The Creek Nation was removed into this part of Indian Territory along the Trail of Tears after signing treaties exchanging their land in Georgia and Alabama in 1826 and 1832. The actual move occurred over the period from 1827 to 1836. The Creek Nation government, led by chief Samuel Checote, revised its constitution in 1867 and designated Okmulgee as its capital in 1868. The U.S. Post Office opened in Okmulgee on April 29, 1869. The Creek Nation built its capitol, a log building, in 1869. The building was rebuilt of stone in 1878.
Okmulgee County was formed on July 16, 1907, from Muskogee land, with a population of 14,362. County government offices were located in the Creek Council House until 1916, when the present Okmulgee County Courthouse was built.

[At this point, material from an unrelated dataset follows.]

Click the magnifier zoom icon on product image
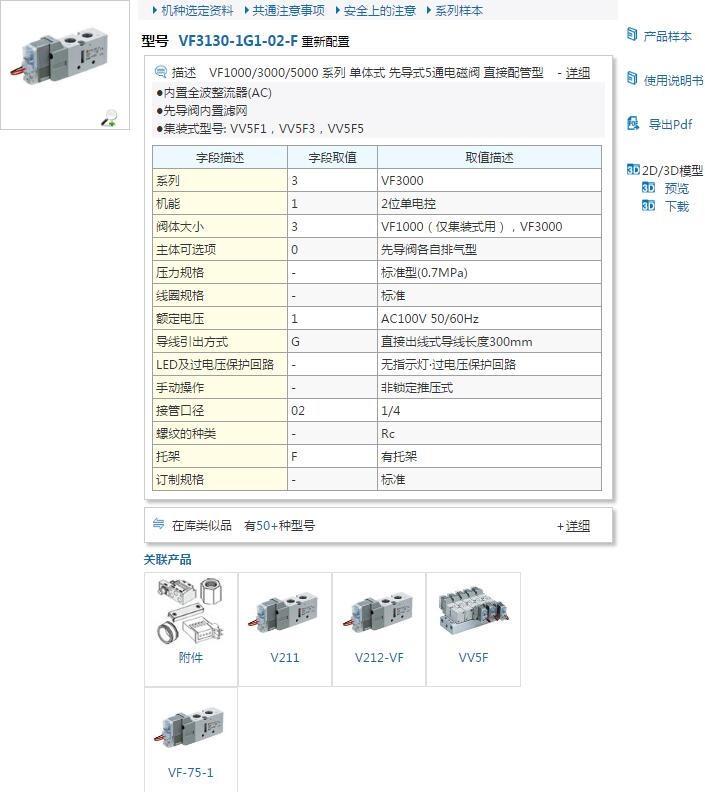This screenshot has width=705, height=792. (110, 119)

The former council building was then repurposed. The county's population was 21,115 in 1910 and increased to a high of 56,558 by 1930.
Railroads came to the area in 1900, when the St. Louis, Oklahoma and Southern Railway (later the St. Louis and San Francisco Railway or Frisco) built a line from Sapulpa, Oklahoma via Okmulgee to a place near the Red River. The Shawnee, Oklahoma and Missouri Coal and Railway (later also acquired by the Frisco) built a line from Muskogee to Okmulgee in 1902–03. It was abandoned in 1973. The Missouri, Oklahoma and Gulf Railway (purchased by the Kansas, Oklahoma and Gulf Railway in 1919) ran through Dewar, Oklahoma beginning in 1909, and the Okmulgee Northern Railway operated between Okmulgee and Deep Fork from 1916 to 1964.
The Creek Council House still stands today. While ownership of the building changed over the years, the City of Okmulgee in November 2010 sold the building back to the tribe for $3.2 million. The building currently houses the Creek Council House Museum, with artifacts and exhibits about the history of the Muscogee tribe and the arts and crafts of other Native American tribes.
According to the U.S. Census Bureau, the county has a total area of 702 square miles (1,820 km2), of which 697 square miles (1,810 km2) is land and 5.0 square miles (13 km2) (0.7%) is water. Lake Henryetta, Okmulgee Lake, Nichols Lake, most of Dripping Springs Lake, and the tip of Oklahoma's largest lake, Lake Eufaula, lie within the county. The Deep Fork of the North Canadian River is the principal waterway in the county. The eastern part of the county is within the Eastern Lowlands physiographic region and the western part is in the Osage Plains. Okmulgee Park and Dripping Springs Park lie west and southwest of the city of Okmulgee. Deep Fork National Wildlife Refuge lies within the southern part of the county. The area known as the High Spring Mountains is in the eastern part of the county south of Eram, and extending further south into McIntosh County in the Hitchita vicinity.
- Tulsa County (north)
- Wagoner County (northeast)
- Muskogee County (east)
- McIntosh County (southeast)
- Okfuskee County (southwest)
- Creek County (northwest)
|U.S. Decennial Census|
As of the census of 2000, there were 39,685 people, 15,300 households, and 10,694 families residing in the county. The population density was 22/km2 (57/mi2). There were 17,316 housing units at an average density of 10/km2 (25/mi2). The racial makeup of the county was 69.73% White, 10.20% Black or African American, 12.85% Native American, 0.19% Asian, 0.02% Pacific Islander, 0.61% from other races, and 6.40% from two or more races. 1.95% of the population were Hispanic or Latino of any race.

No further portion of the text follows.